## [Excerpt to read]
--

To be honest, I more like exceptions with combination of some catching system (like Akka actors that crash on exception) or no exception catching at all (let the exception crash the process!), but it’s much better than most of code full of try {...} catch {...} which I have seen. Maybe that using exceptions comes with better understanding of deeper programming principles.

The Go way of closing resources is repetitive (and you may forget to do it), but works well in practice:

f, err := os.Open("test.txt")
if err != nil { return err }
defer f.Close() // called when `f` leaves scope

A memory is GC-managed in Go, you need to close only things like files, network sockets etc. The C++ version of above:

std::fstream fs;
fs.open("test.txt")
// the destructor f.~() is called when `f` leaves scope

is IMO more pleasing, but honestly I saw much C++ code with various Close() calls instead of leaving the clean up to destructors.

For more complex stuff about resources you need to understand move semantics in C++ or Rust and most people don’t (that’s just the fact, the move semantics is not in many mainstream languages). The resource management is a hard topic in general (mostly in the presence of asynchronicity).

The Go way is good for Java programmers and IMO just works. Usually programmers know what they need to close and Go makes this explicit. And defer is definitely much better than trying to close manually at every exit point. It is IMO better than use-with-resources blocks known from Java, C# or Python. It is worse than RAII, but doesn’t require any deeper knowledge.

When you have error as value on last return position, you can’t compose two functions func f() (T, error) and func g(t T) (U, error) and have to name the intermediate variable: t, err := f(); if err != nil {...}; u, err := g(t); .... This is quite annoying. On the other hand it’s your responsibility to handle a potential error (or ignore it).

Although this is an imminent experience, it does not look overall much important; it is not a judgement point on Go.

Lack of generics. One may wonder that a language without generics may have any success. The important remark here is that you still have map[K]V type and []T slice type which provide the most needed type safe collections (think of Python dict and list). It’s very sad that you can’t have even generic maximum function comparing two numbers of the same type.

For some types of applications the absence of generic algorithms would be definitely no-Go. But for types of applications which I worked on last years (lot of messages and asynchronicity) this would be painful, but acceptable. Much more important was to accept a message, deserialize, make some transformations, persist something, send something.

The message is that if you need any generic programming, don’t write it Go (for me, type safety is above all and I will never resort to unsafe casting). Think twice how often you really need generic programming. Or maybe you can split a service into two services where the heavy part is written in something more solid (or rigid), and the system wrangling is written in Go.

--

## [Exercise data]
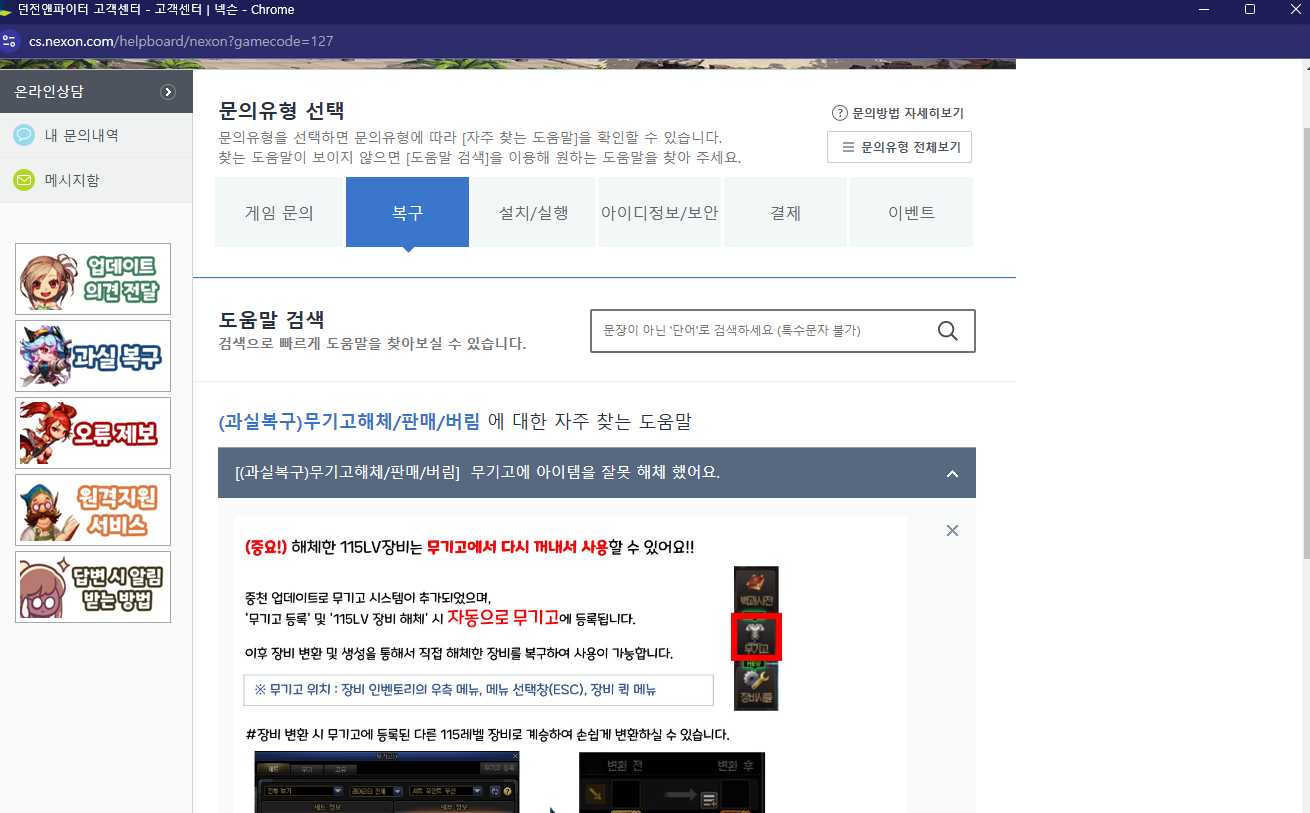Image resolution: width=1310 pixels, height=813 pixels.
Task: Click the 문의방법 자세히보기 link
Action: 898,113
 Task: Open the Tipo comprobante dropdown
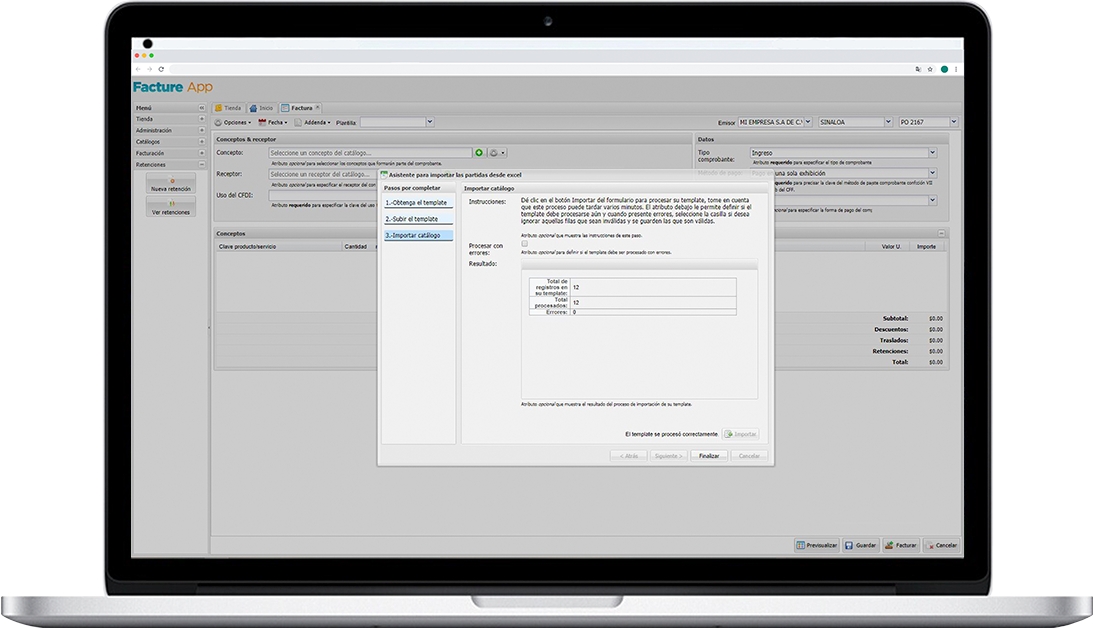coord(932,153)
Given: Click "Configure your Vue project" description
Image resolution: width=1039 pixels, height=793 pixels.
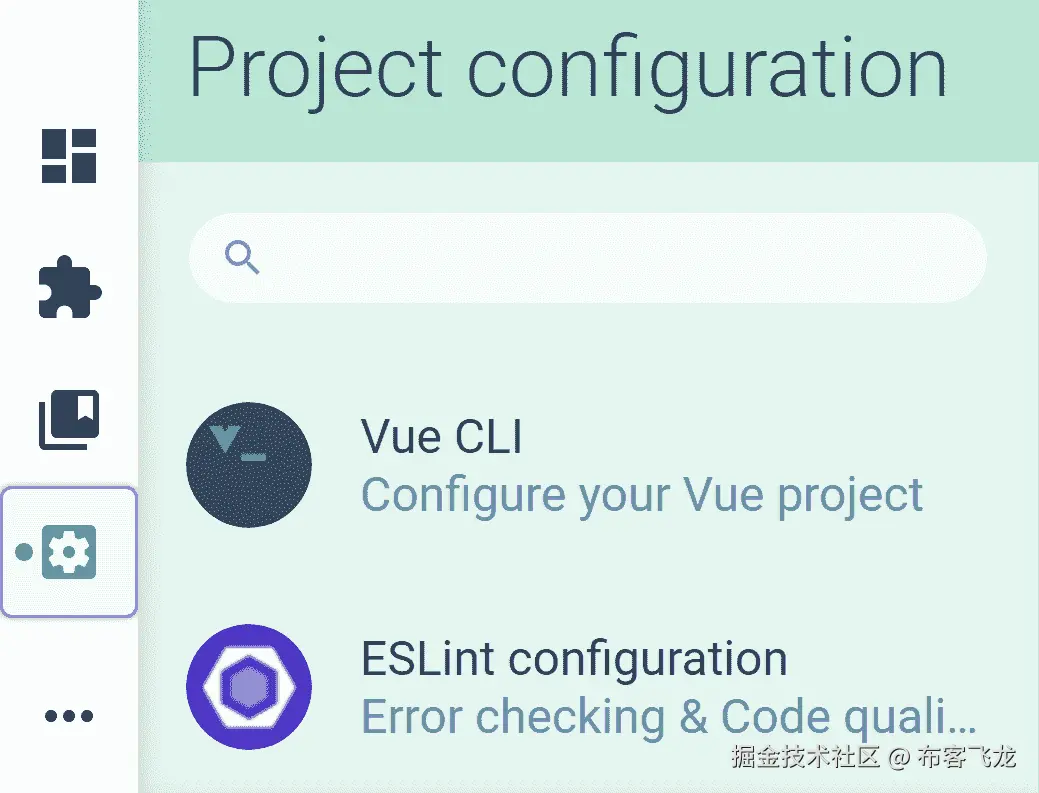Looking at the screenshot, I should 641,496.
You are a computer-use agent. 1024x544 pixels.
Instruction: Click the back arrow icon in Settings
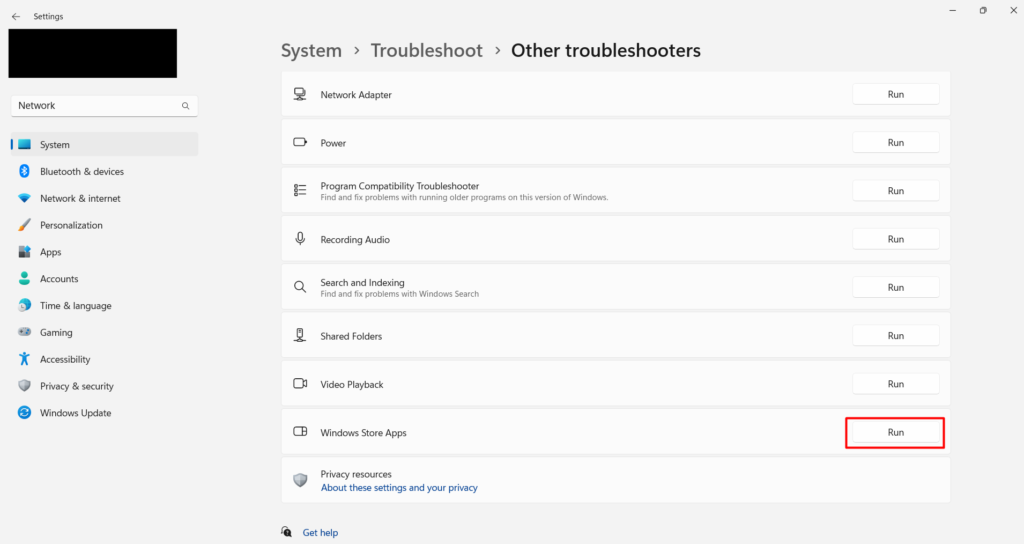coord(16,16)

--

## [Set tasks]
a) Set down the part of the Go passage between "When you have" and "point on Go.", inclusive, word for word.
b) Please extract the lines of the entries from the one containing "Task: Open the Tipo comprobante dropdown" through the last line of the entries, both included, reproducing them verbatim and leaving out the pictures.

## [Solutions below]
a)
When you have error as value on last return position, you can’t compose two functions func f() (T, error) and func g(t T) (U, error) and have to name the intermediate variable: t, err := f(); if err != nil {...}; u, err := g(t); .... This is quite annoying. On the other hand it’s your responsibility to handle a potential error (or ignore it).

Although this is an imminent experience, it does not look overall much important; it is not a judgement point on Go.

b)
 Task: Open the Tipo comprobante dropdown
coord(932,153)
Given: Click "Configure your Vue project" description
Image resolution: width=1039 pixels, height=793 pixels.
Looking at the screenshot, I should 641,496.
You are a computer-use agent. 1024x544 pixels.
Instruction: Click the back arrow icon in Settings
coord(16,16)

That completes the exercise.